What we have witnessed in the last 50 years is the systematic destruction of a cogent, linear understanding of history. The other day I was in Tesco and the bill came to 10.66. The lady on the till was of a certain age. We looked at each other and said, “Battle of Hastings”. I bet her that if I had said ,”1066” to any of the high school kids buzzing round us, we would have met with a blank stare.

And this is an enormously dangerous thing for democracy. One of George Orwell’s dicta was, “He who controls the past controls the future”. In the time since his death in 1950, we have seen numberless newly independent countries where the first thing the ruling party reaches for is the history book. Do you remember the scene in Doctor Zhivago where Lara is teaching primary class in the newly-established Communist school?
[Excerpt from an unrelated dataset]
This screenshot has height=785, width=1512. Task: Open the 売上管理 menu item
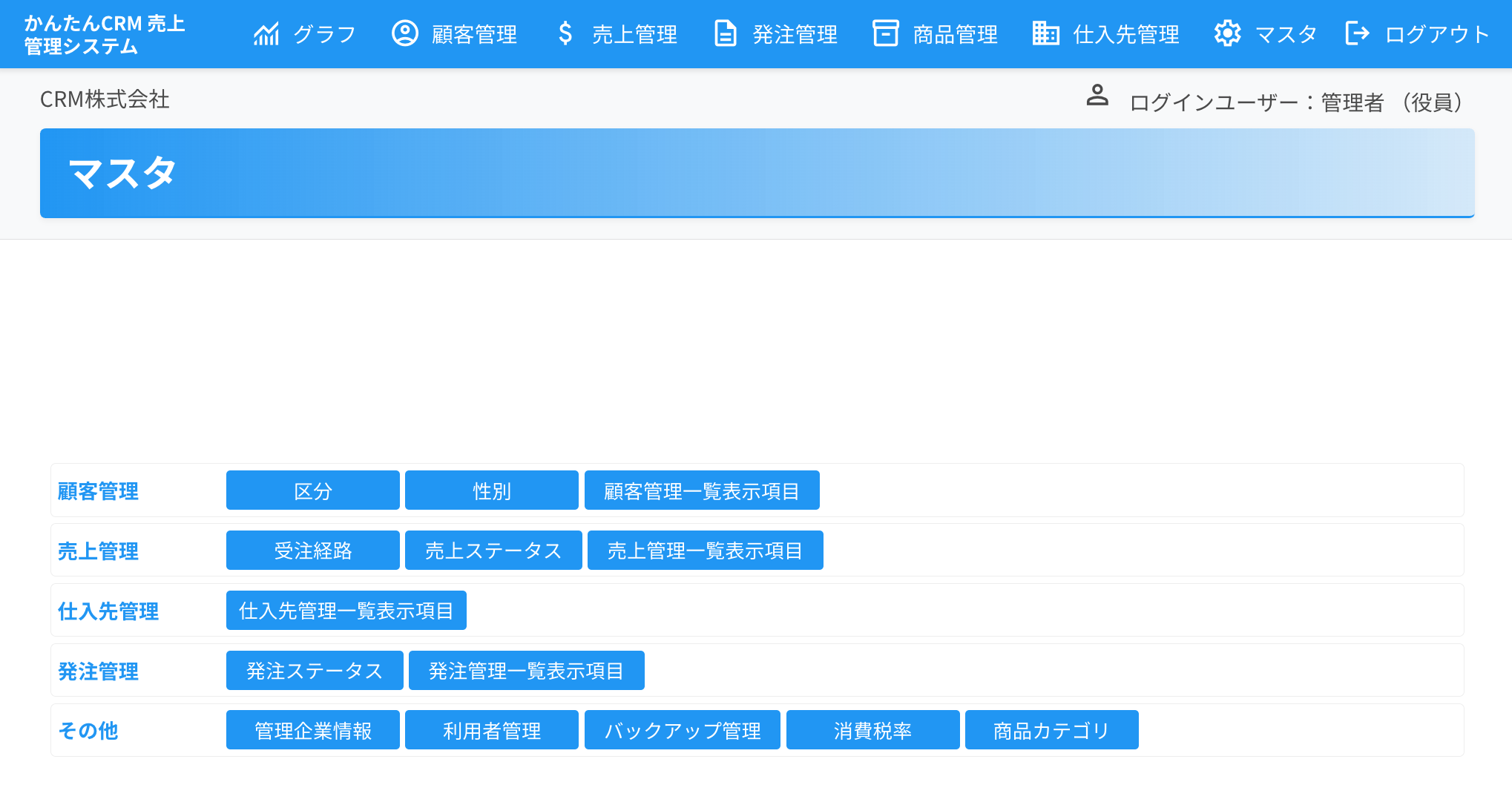pos(634,34)
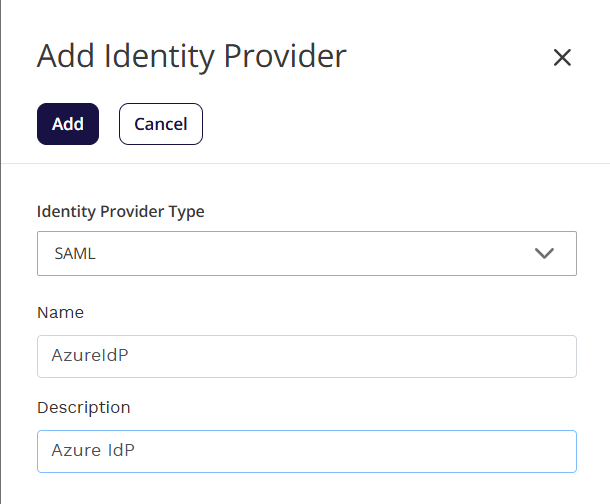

A child paints a picture of the Czar and is immediately told he was “a bad man”.

The pessimist might think that one might as well go to 1066 And All That for historical guidance, with its immortal opinion of Bonnie Prince Charlie – “Wrong but Wromantic”.

Indeed, I made my own attempt at this style: 1789 And A’ That: The French Revelation was the work of the French King’s mistress, Jeanne Trousseau, otherwise known as the Tarte au Citroen after she told the common folk to eat cake rather than the bread of the peasants (pains aux culottes), which led her to write The Social Con Trick, an account of the King’s seduction of her.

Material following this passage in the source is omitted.